(Extrait):
□ □ □ □ □

Cette représentation de mamba muntu la plus commune au Katanga figure une femme aux traits européens ou moyen-orientaux. Il est très rare qu’elle soit représentée sous les traits d’une femme africaine. Elle apparaît au bord de l’eau, portant une montre et orné d’un collier et de boucles d’oreilles. Un serpent est enroulé autour de son corps. A l’arrière plan est figuré un bandeau végétal qui marque l’autre rive du fleuve ou du lac. Cette représentation est très répétitive, seules quelques variantes font la différence entre les tableaux. Il s’agit de portraits de sirènes et non de tableaux où la mami wata est mise en scène comme souvent dans la peinture populaire de Kinshasa.

□ □ □ □ □

(Données fournies):

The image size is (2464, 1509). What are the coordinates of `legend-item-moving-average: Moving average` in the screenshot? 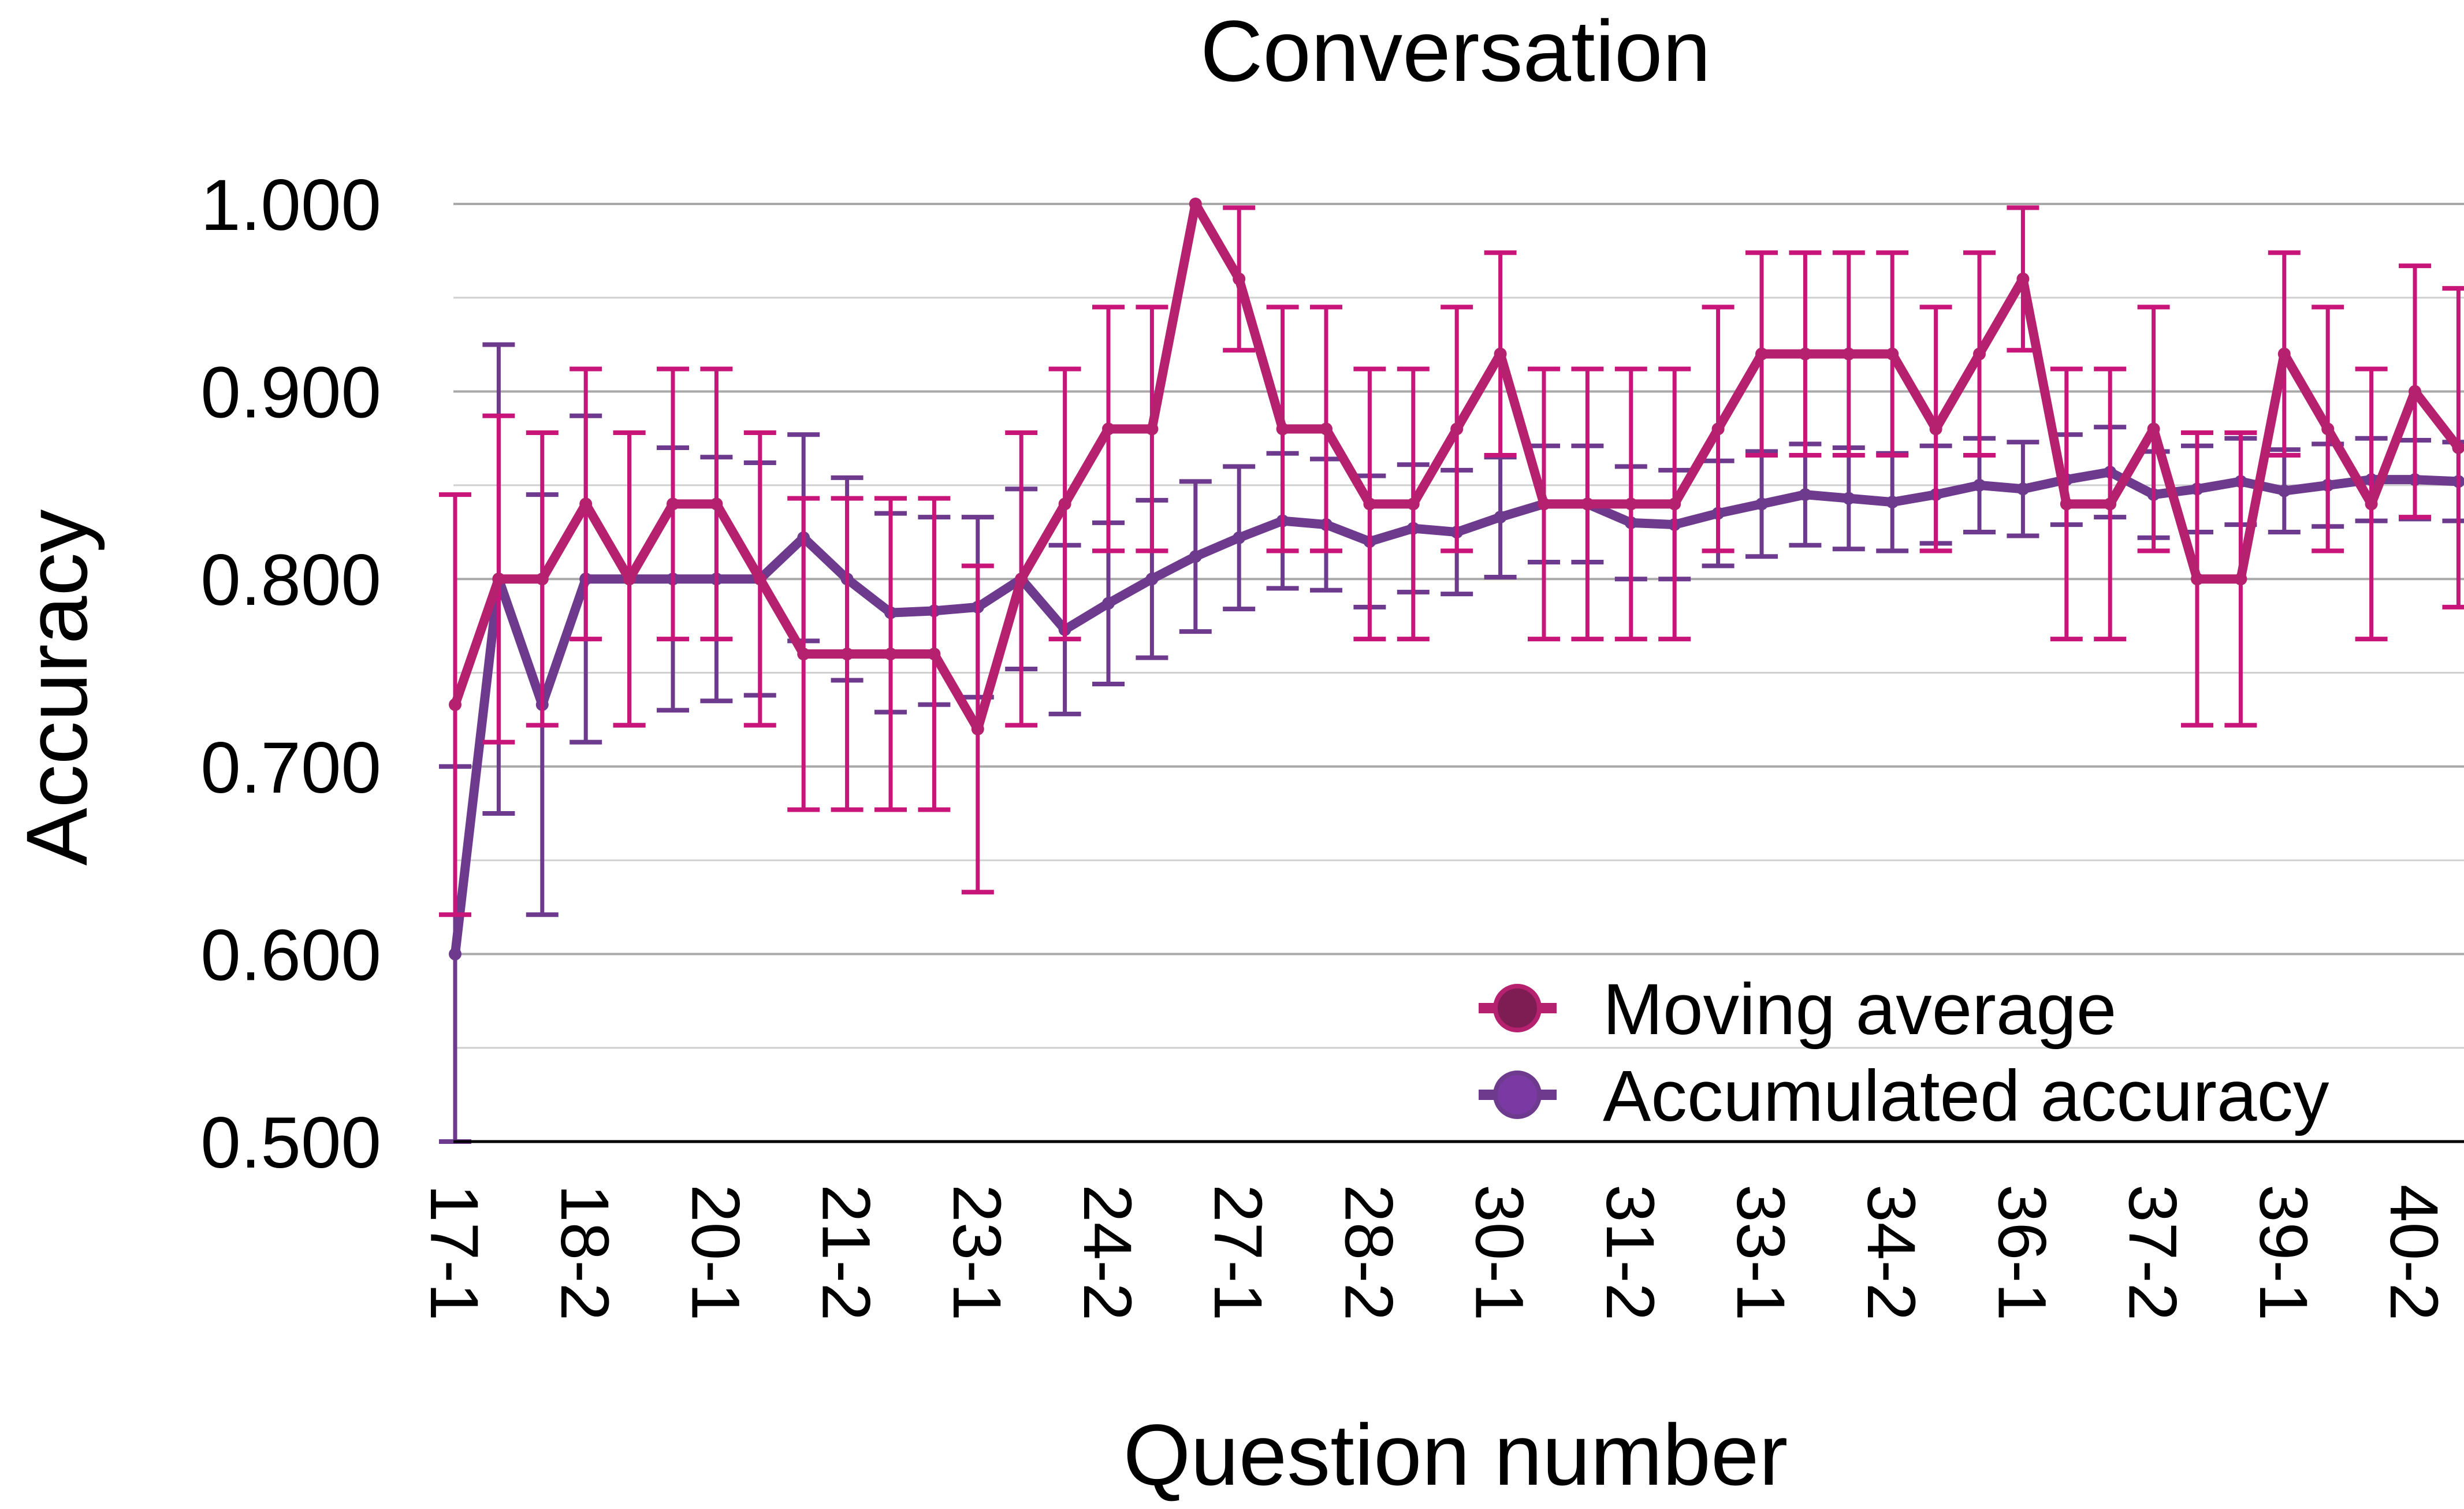 It's located at (1798, 1009).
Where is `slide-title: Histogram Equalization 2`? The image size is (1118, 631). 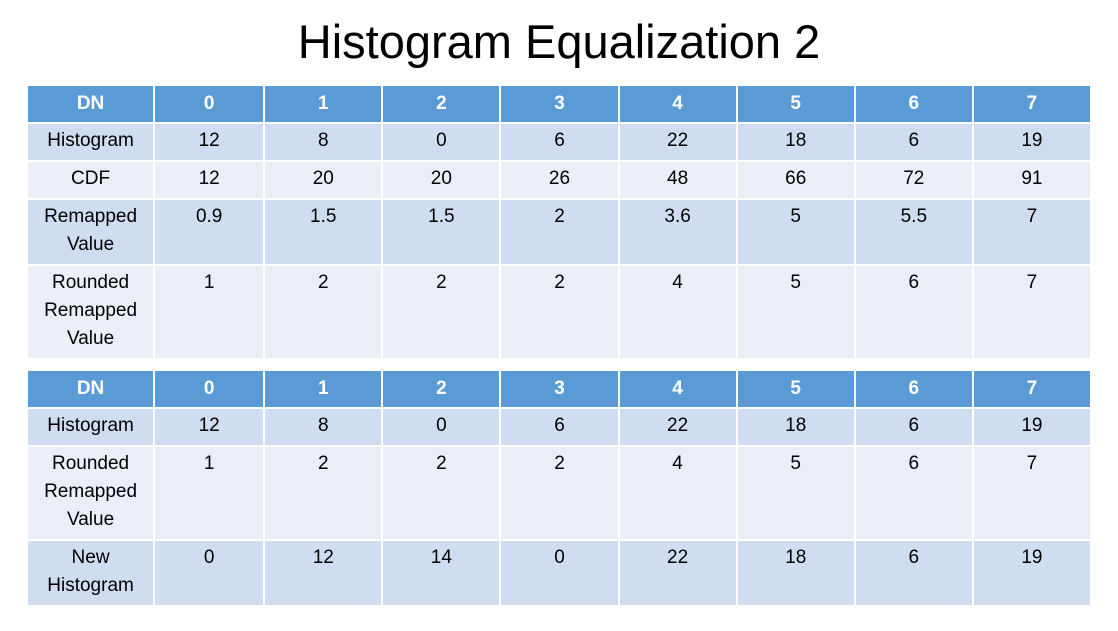
slide-title: Histogram Equalization 2 is located at coordinates (559, 42).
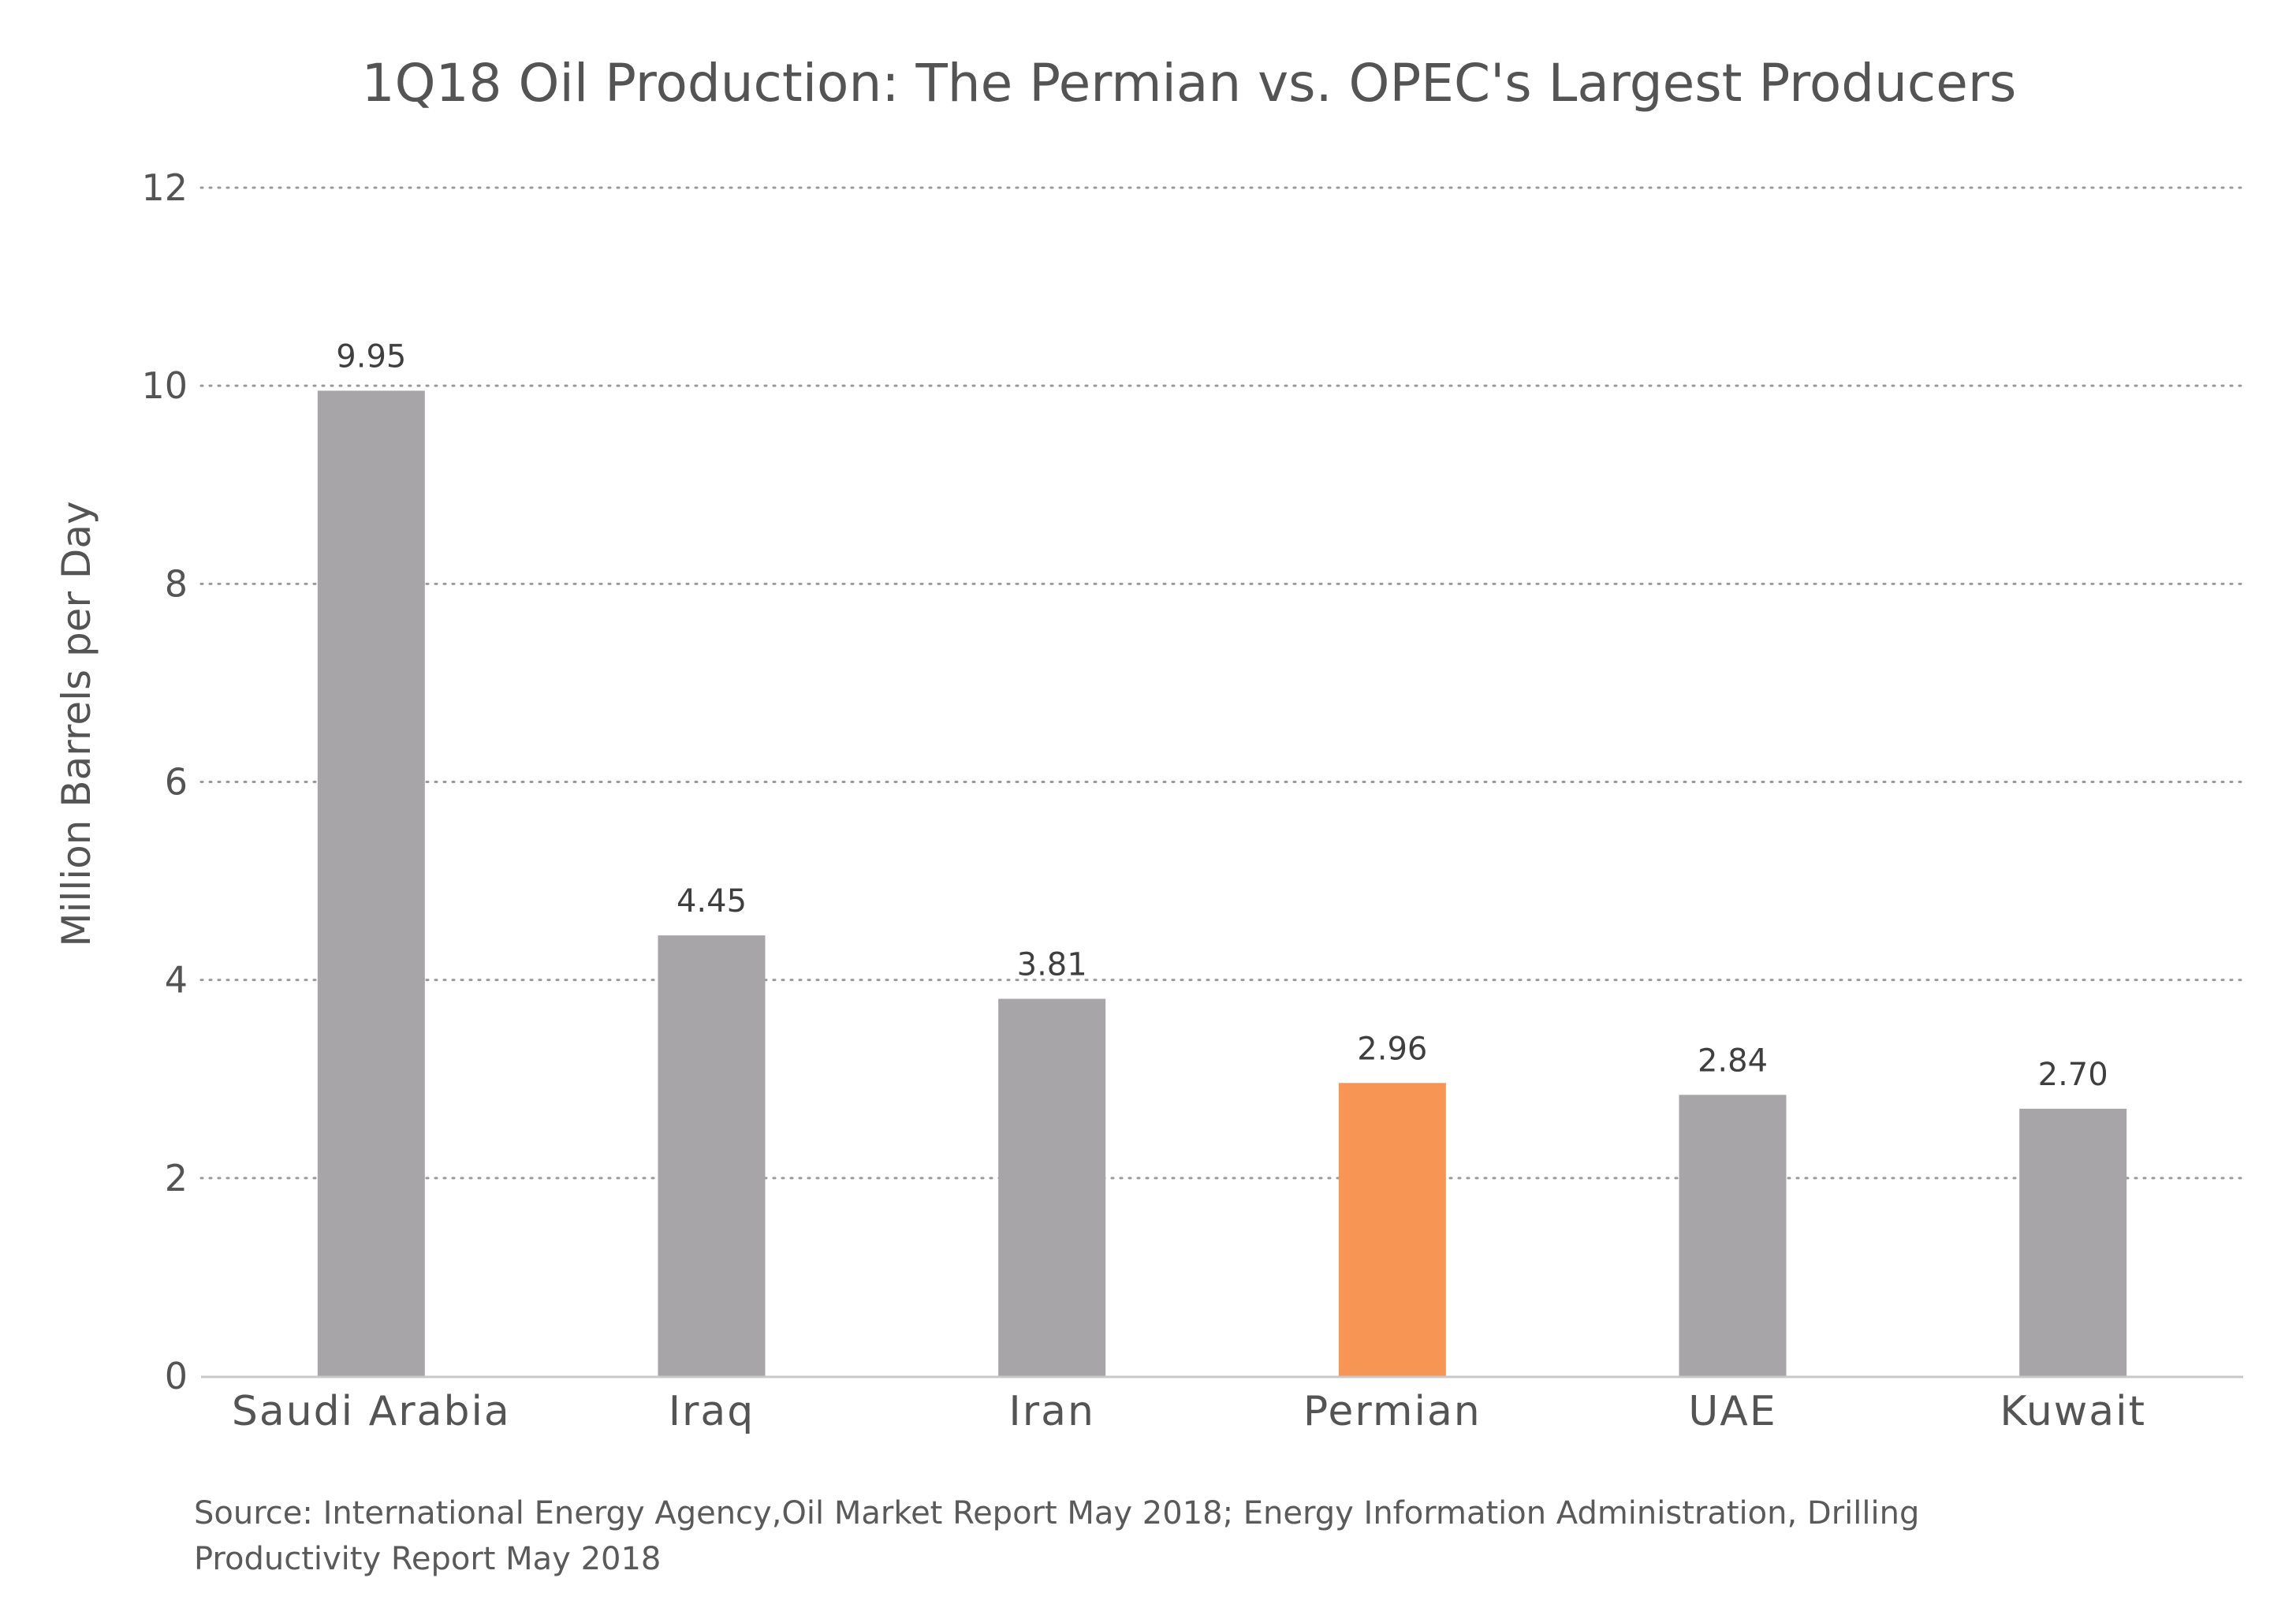  Describe the element at coordinates (176, 783) in the screenshot. I see `y-tick-label: 6` at that location.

□ □ □ □ □

(Questions à traiter):
- A) Extrayez du texte sur la mamba muntu le passage qui va de « Cette représentation de » jusqu'à « populaire de Kinshasa. » inclus.
- B) Poursuivez le texte sur la représentation de la mamba muntu au Katanga à partir de l'endroit où il s'arrête.
Ces lignes proviennent d'une source distincte de l'extrait.

(Réponses par point):
- A)
Cette représentation de mamba muntu la plus commune au Katanga figure une femme aux traits européens ou moyen-orientaux. Il est très rare qu’elle soit représentée sous les traits d’une femme africaine. Elle apparaît au bord de l’eau, portant une montre et orné d’un collier et de boucles d’oreilles. Un serpent est enroulé autour de son corps. A l’arrière plan est figuré un bandeau végétal qui marque l’autre rive du fleuve ou du lac. Cette représentation est très répétitive, seules quelques variantes font la différence entre les tableaux. Il s’agit de portraits de sirènes et non de tableaux où la mami wata est mise en scène comme souvent dans la peinture populaire de Kinshasa.

- B)
Cette représentation dont le gros de la production s’étale entre 1960 et 1995 est image de la femme idéale séductrice que chacun aimerait croiser sur son chemin. Mamba muntu n’est pas seulement un tableau est aussi un personnage que l’on peut rencontrer en fréquentant les rives d’un lac ou d’un fleuve dans les environs immédiats de la ville. Les plus chanceux après sa disparition récupère un objet qu’elle utilisait, un miroir ou un savon. Cet objet ayant appartenu à la sirène sera conservé jalousement et portera bonheur à son propriétaire durant toute sa vie. Il est considéré comme une source de richesse. Les témoignages de ce genre sont nombreux.
Pour ceux qui n’avaient pas eu la chance de rencontrer la sirène sur leur route, le tableau pouvait être considéré comme un porte bonheur et attirer la chance.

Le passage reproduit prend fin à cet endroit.